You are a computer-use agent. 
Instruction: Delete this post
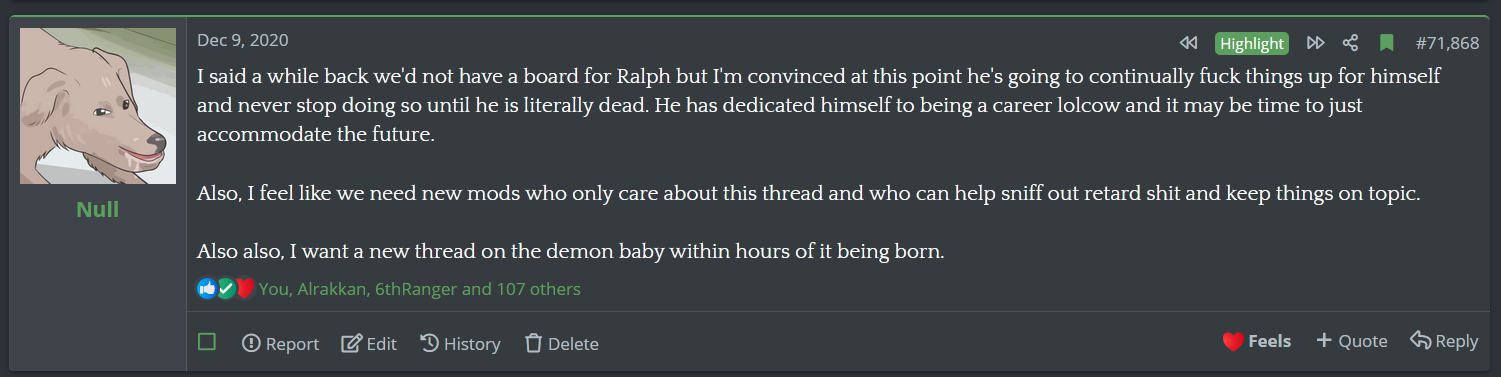(561, 343)
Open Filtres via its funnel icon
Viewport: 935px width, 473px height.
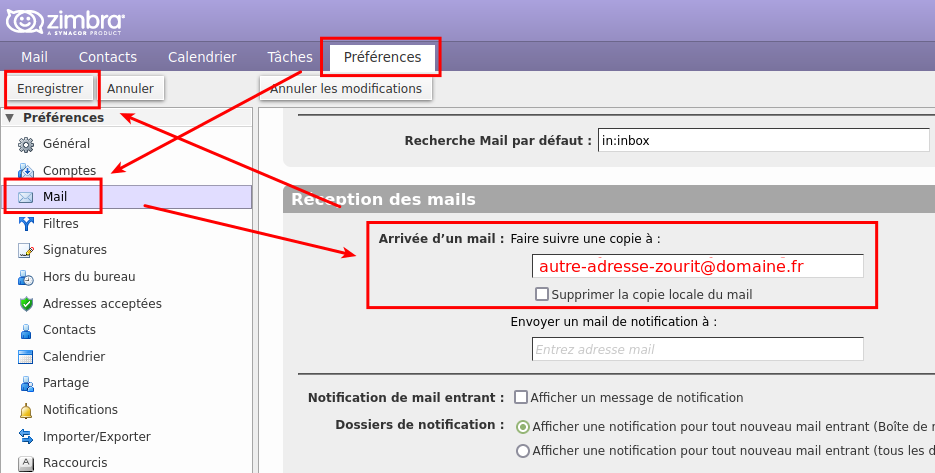(x=26, y=224)
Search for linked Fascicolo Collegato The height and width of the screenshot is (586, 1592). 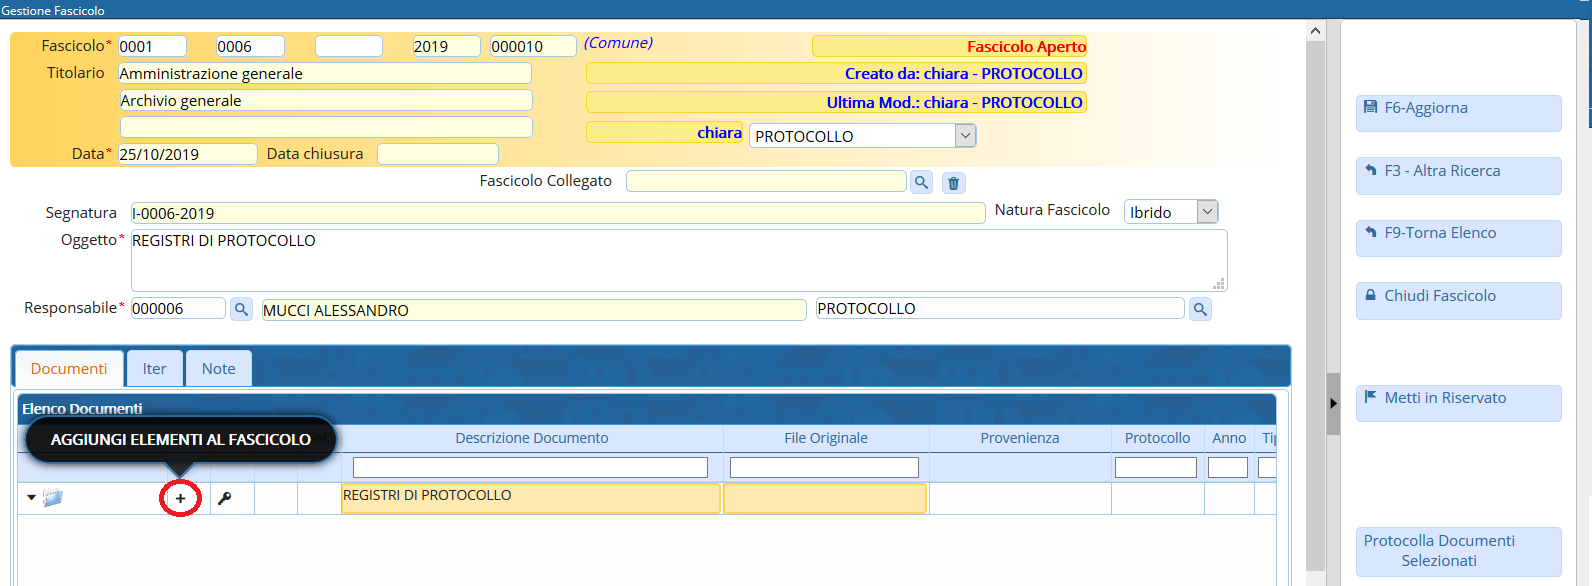tap(921, 182)
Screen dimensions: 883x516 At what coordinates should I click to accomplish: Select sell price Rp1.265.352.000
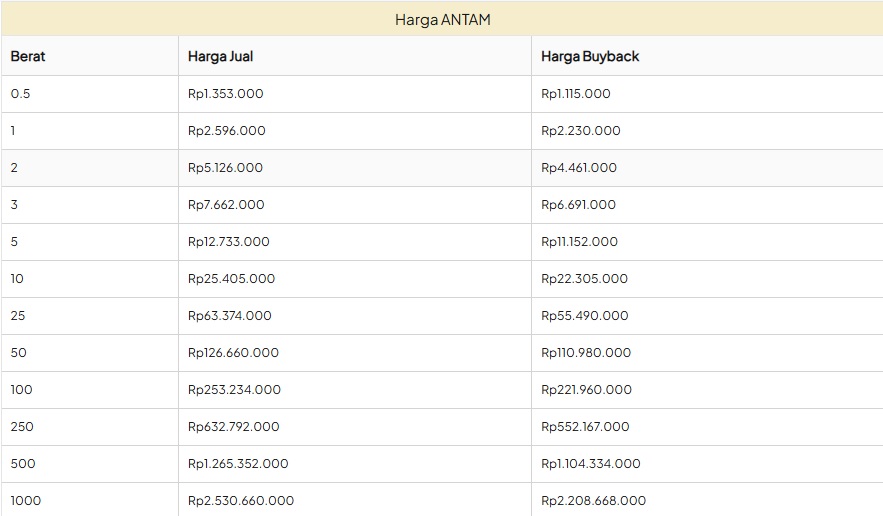click(x=238, y=464)
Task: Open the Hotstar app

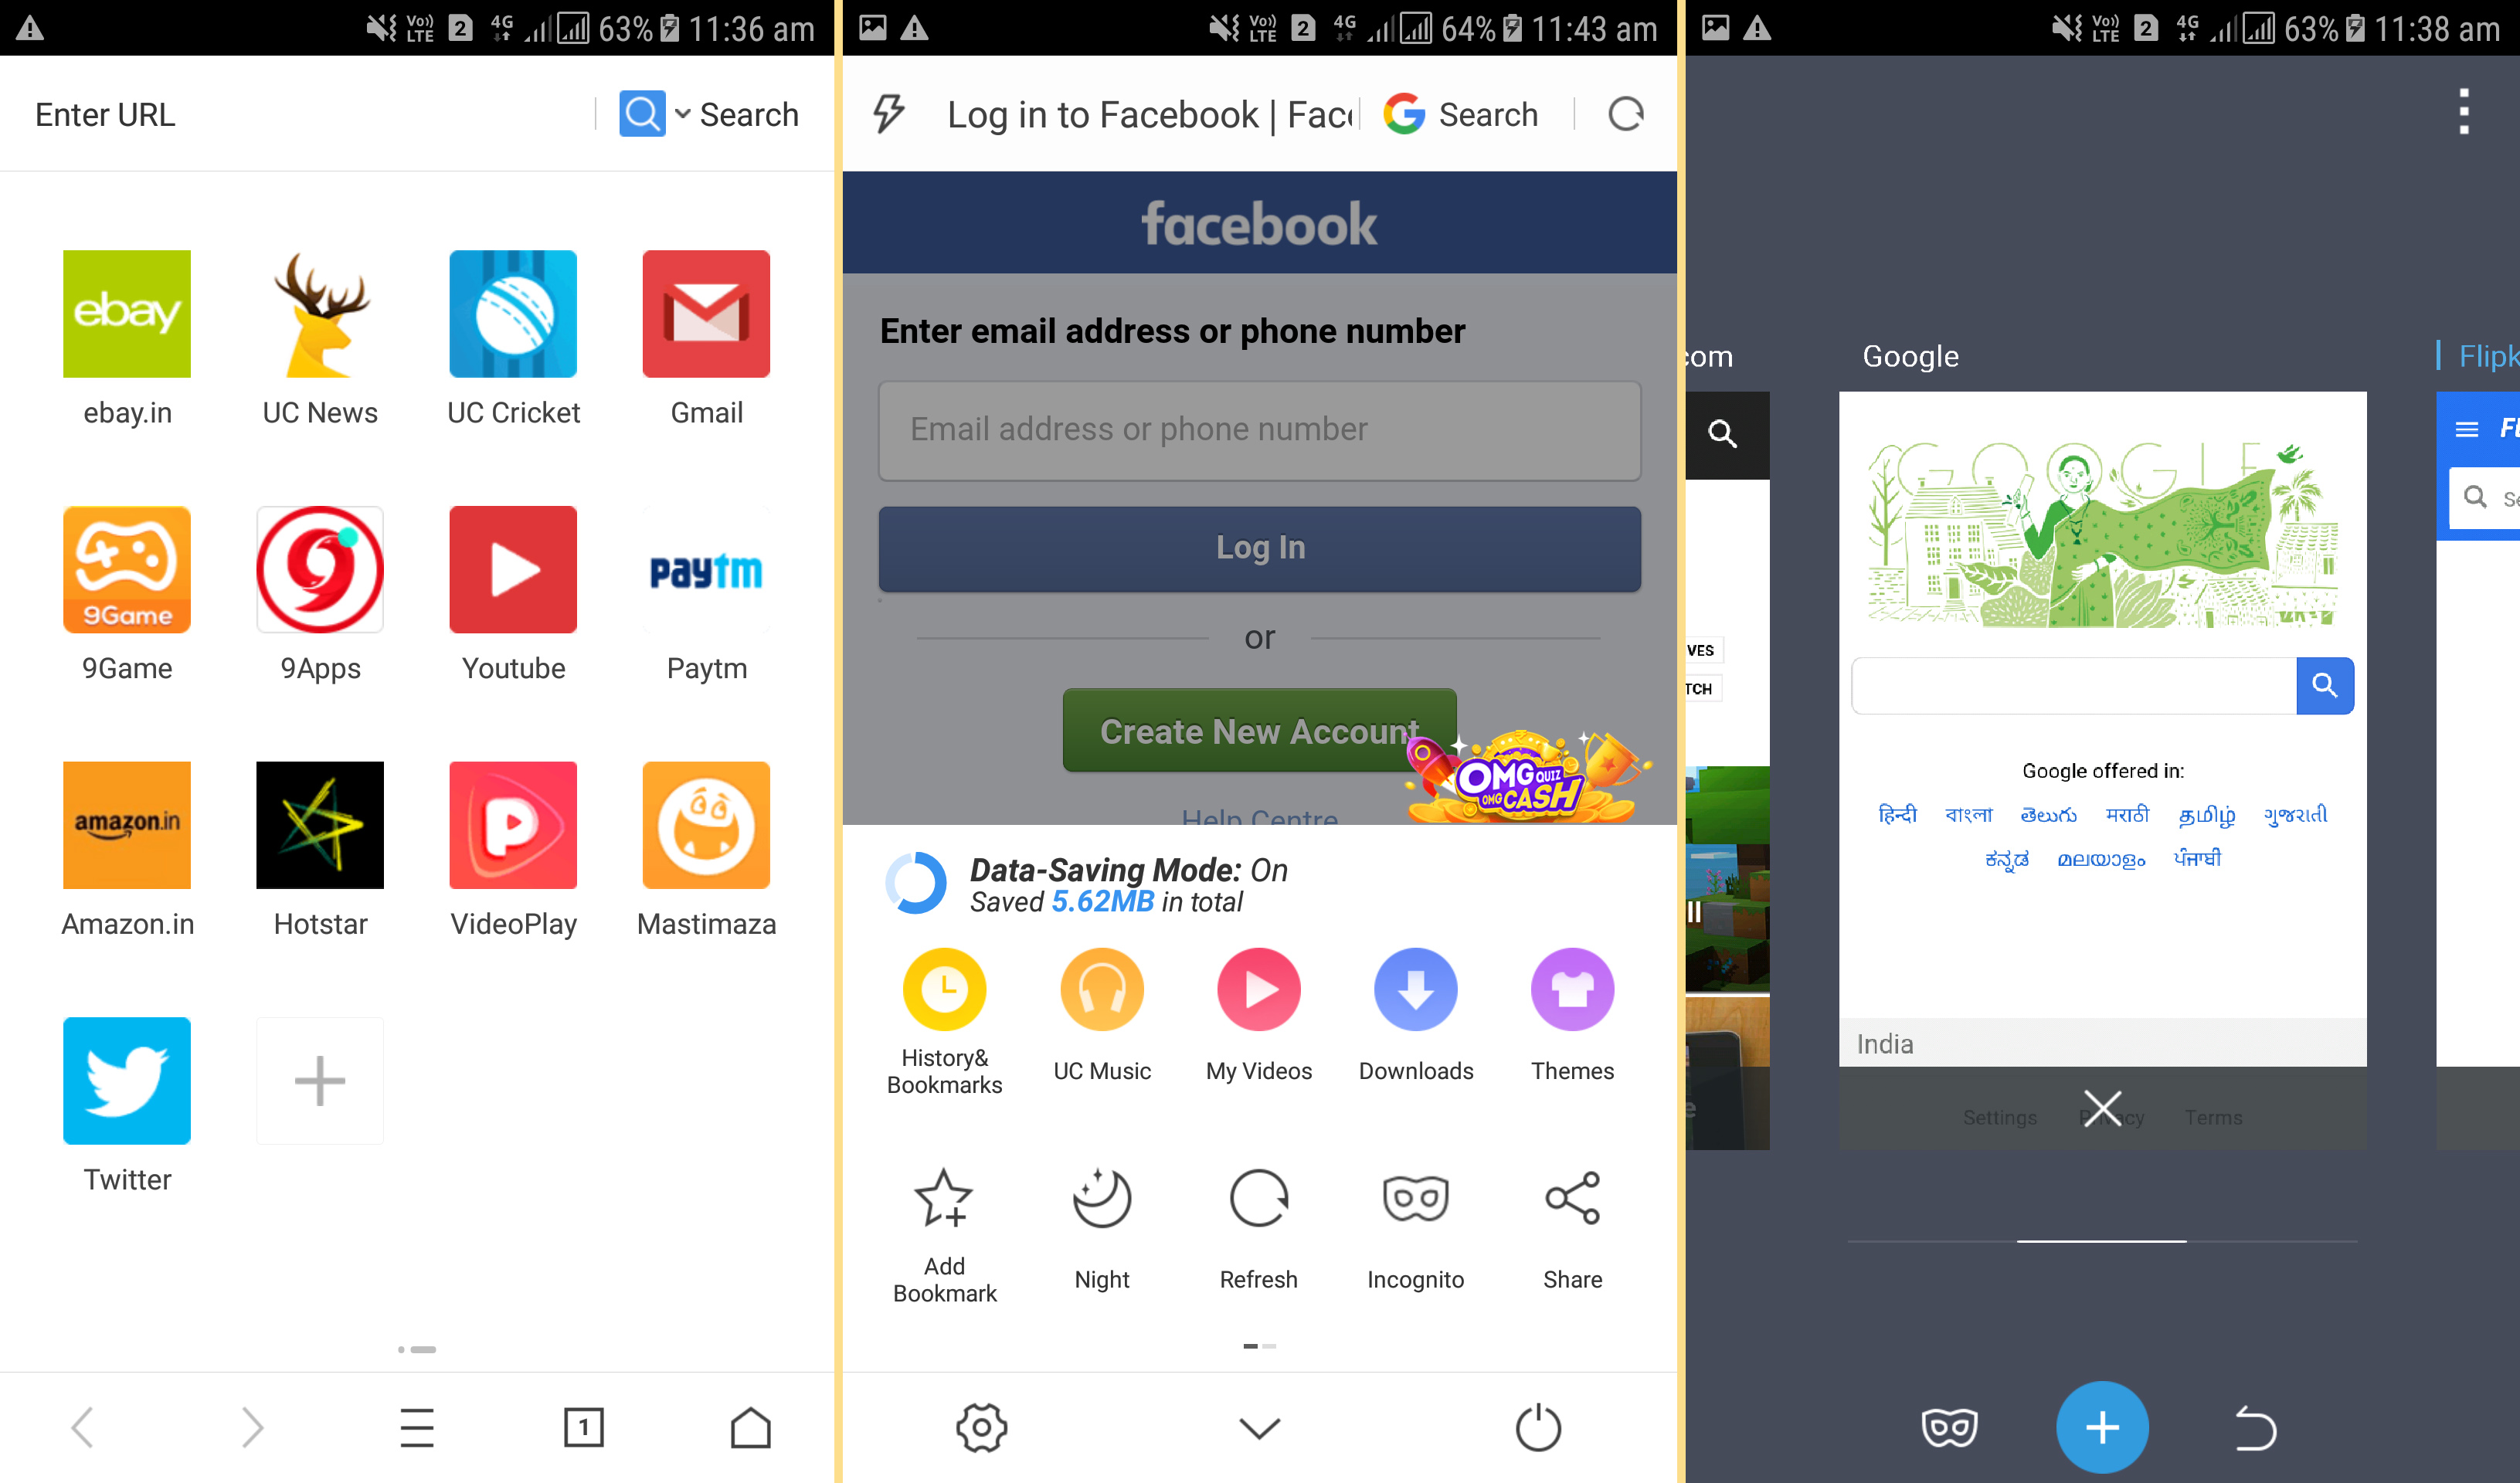Action: pyautogui.click(x=320, y=849)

+--

■ Goal of the exercise ■
Would you copy the lines from the one holding "Screen dimensions: 883x516" down to the last line of the material, both included, exactly and with nothing added, skipping the pictures?

■ Finished task ■
Screen dimensions: 883x516 At what coordinates should I click to accomplish: Select sell price Rp1.265.352.000
click(x=238, y=464)
Task: Open the Hotstar app

Action: pyautogui.click(x=320, y=849)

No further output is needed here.